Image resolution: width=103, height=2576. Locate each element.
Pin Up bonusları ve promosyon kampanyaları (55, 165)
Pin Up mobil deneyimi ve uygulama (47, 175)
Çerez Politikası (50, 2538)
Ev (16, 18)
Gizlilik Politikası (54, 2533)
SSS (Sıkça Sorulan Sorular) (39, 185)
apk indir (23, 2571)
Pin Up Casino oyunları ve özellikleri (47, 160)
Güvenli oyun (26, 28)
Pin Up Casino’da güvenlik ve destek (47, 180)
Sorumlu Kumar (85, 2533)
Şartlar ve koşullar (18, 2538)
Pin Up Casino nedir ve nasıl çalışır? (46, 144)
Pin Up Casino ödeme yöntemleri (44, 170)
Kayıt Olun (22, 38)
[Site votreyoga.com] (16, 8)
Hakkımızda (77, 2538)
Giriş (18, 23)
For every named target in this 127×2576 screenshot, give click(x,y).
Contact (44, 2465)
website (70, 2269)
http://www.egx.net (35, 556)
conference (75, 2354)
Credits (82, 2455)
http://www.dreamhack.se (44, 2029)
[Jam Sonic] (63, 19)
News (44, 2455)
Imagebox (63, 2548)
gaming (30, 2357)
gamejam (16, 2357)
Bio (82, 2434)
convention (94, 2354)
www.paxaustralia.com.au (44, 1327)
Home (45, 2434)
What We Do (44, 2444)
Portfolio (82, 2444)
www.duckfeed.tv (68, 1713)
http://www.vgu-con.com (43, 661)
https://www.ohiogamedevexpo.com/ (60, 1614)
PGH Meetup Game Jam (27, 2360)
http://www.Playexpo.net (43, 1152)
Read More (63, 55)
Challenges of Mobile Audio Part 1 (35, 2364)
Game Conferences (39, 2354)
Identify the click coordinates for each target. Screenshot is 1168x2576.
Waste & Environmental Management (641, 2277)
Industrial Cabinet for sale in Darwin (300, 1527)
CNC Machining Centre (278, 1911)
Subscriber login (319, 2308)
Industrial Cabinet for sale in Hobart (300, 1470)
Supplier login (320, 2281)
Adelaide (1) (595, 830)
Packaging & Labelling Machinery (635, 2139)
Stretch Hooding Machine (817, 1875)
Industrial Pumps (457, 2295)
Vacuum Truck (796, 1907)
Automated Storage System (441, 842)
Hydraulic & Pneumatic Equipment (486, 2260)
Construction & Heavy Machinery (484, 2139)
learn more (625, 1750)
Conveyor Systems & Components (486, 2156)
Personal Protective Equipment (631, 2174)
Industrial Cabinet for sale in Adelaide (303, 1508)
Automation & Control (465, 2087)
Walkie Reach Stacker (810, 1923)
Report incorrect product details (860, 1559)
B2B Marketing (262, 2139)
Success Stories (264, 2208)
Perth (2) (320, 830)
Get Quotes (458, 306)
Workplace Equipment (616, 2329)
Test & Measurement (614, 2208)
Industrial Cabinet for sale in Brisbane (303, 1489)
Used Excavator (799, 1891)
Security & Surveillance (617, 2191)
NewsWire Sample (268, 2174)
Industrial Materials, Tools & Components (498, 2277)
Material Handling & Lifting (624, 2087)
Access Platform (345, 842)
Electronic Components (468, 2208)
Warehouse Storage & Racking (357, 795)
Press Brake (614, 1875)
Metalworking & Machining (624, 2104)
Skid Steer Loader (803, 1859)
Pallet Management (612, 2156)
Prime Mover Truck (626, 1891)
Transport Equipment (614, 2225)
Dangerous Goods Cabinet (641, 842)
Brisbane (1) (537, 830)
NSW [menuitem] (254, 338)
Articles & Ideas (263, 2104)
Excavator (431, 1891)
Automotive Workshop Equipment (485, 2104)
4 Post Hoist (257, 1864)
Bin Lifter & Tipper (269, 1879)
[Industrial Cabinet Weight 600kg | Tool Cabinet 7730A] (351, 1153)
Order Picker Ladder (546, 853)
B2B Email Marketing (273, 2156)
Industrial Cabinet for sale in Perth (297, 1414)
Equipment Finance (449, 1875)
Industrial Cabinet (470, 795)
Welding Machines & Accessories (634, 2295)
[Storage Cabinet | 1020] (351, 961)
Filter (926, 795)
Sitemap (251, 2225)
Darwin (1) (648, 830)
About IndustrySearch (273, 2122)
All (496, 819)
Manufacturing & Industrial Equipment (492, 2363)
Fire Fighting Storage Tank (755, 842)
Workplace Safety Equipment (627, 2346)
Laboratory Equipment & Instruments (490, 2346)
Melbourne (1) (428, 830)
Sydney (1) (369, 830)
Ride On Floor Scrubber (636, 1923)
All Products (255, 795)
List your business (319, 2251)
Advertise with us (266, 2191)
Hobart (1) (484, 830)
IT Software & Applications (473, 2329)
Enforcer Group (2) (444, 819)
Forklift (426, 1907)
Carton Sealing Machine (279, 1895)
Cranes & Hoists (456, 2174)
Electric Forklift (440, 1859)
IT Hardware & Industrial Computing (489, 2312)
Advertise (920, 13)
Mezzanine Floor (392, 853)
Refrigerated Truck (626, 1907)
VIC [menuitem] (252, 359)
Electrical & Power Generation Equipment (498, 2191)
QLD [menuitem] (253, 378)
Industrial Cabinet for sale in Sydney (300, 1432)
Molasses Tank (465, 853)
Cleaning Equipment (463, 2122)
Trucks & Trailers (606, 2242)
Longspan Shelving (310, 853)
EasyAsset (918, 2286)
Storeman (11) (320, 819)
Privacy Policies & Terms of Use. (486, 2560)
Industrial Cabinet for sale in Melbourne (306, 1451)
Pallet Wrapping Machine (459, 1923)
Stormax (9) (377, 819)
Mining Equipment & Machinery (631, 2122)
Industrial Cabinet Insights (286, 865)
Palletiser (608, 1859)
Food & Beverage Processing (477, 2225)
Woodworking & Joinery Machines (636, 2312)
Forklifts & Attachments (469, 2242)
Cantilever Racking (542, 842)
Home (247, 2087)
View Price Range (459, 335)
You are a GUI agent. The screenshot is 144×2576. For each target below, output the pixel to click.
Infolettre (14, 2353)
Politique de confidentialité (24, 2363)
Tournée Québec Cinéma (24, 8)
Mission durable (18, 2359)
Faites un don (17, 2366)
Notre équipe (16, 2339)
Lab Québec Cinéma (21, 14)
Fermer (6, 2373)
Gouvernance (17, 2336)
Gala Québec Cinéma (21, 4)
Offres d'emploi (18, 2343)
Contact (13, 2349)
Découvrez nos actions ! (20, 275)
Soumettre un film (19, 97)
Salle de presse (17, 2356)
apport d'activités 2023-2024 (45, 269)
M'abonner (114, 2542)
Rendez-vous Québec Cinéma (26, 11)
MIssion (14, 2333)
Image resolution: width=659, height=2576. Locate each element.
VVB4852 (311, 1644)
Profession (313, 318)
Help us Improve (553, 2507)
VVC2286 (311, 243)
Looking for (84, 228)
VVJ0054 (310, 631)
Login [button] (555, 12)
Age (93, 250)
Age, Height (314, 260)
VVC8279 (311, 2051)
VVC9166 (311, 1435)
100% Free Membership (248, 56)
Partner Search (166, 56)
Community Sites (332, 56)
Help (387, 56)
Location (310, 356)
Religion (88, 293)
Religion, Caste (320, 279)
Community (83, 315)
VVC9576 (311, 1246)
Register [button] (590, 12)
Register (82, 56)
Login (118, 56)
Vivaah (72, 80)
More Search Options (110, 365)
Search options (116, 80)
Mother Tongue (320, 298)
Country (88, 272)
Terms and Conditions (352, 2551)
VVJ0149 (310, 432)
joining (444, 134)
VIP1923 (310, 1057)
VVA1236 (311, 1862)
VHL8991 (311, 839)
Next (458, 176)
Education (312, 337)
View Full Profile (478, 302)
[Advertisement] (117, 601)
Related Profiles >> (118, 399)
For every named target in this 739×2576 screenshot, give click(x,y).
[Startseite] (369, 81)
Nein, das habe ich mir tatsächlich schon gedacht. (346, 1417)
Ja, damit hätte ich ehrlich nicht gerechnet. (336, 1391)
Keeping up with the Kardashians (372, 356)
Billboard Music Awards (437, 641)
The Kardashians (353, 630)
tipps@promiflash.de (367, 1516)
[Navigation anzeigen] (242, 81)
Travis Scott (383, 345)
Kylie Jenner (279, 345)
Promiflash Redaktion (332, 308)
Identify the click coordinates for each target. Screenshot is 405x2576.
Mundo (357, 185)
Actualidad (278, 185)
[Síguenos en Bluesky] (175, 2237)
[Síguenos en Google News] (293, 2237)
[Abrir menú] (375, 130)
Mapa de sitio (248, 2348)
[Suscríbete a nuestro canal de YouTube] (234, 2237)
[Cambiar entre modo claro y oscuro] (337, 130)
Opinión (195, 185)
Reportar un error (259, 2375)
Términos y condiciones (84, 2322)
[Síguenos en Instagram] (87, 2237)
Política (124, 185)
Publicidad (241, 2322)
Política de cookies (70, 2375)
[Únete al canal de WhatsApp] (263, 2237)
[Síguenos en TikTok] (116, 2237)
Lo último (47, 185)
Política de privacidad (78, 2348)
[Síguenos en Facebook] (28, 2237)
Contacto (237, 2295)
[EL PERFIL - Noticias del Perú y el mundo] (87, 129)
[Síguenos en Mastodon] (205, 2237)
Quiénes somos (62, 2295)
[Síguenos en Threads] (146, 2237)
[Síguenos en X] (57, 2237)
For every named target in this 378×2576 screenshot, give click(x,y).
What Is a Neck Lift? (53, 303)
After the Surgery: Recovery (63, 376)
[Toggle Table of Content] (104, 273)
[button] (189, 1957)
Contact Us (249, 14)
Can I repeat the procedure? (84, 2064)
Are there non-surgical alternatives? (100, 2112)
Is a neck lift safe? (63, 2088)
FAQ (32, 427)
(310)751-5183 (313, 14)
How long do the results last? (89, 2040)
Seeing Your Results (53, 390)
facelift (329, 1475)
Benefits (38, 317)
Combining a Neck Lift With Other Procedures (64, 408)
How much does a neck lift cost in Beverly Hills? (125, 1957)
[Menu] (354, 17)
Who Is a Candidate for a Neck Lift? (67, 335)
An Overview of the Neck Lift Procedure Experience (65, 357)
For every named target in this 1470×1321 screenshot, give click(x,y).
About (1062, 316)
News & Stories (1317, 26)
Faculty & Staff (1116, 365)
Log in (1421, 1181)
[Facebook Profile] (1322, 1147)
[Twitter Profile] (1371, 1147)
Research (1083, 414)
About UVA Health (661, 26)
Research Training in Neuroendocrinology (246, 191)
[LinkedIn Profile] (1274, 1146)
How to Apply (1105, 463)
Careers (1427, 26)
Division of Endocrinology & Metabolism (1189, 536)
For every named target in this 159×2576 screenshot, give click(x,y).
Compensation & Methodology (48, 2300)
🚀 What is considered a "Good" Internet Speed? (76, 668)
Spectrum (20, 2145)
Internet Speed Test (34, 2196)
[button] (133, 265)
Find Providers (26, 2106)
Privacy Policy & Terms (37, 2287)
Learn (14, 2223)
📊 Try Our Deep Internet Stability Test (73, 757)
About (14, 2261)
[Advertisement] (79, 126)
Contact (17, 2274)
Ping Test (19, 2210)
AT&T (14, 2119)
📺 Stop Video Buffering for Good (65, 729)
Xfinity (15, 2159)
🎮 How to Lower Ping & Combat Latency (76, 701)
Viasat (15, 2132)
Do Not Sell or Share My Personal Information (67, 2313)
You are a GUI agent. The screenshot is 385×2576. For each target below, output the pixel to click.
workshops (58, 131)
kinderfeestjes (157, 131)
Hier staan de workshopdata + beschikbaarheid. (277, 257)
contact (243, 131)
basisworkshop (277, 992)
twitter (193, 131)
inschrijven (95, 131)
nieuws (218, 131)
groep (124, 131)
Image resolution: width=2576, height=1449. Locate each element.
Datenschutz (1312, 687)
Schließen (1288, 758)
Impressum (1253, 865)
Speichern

***

**ACTIVITY**
Within the data above, the lines from the one with "Adelaide (1) (595, 830)" to the one with "Pallet Management (612, 2156)" must be repeated exactly; no other line belongs in the answer.

**RESULT BELOW**
Adelaide (1) (595, 830)
Packaging & Labelling Machinery (635, 2139)
Stretch Hooding Machine (817, 1875)
Industrial Pumps (457, 2295)
Vacuum Truck (796, 1907)
Automated Storage System (441, 842)
Hydraulic & Pneumatic Equipment (486, 2260)
Construction & Heavy Machinery (484, 2139)
learn more (625, 1750)
Conveyor Systems & Components (486, 2156)
Personal Protective Equipment (631, 2174)
Industrial Cabinet for sale in Adelaide (303, 1508)
Automation & Control (465, 2087)
Walkie Reach Stacker (810, 1923)
Report incorrect product details (860, 1559)
B2B Marketing (262, 2139)
Success Stories (264, 2208)
Perth (2) (320, 830)
Get Quotes (458, 306)
Workplace Equipment (616, 2329)
Test & Measurement (614, 2208)
Industrial Cabinet for sale in Brisbane (303, 1489)
Used Excavator (799, 1891)
Security & Surveillance (617, 2191)
NewsWire Sample (268, 2174)
Industrial Materials, Tools & Components (498, 2277)
Material Handling & Lifting (624, 2087)
Access Platform (345, 842)
Electronic Components (468, 2208)
Warehouse Storage & Racking (357, 795)
Press Brake (614, 1875)
Metalworking & Machining (624, 2104)
Skid Steer Loader (803, 1859)
Pallet Management (612, 2156)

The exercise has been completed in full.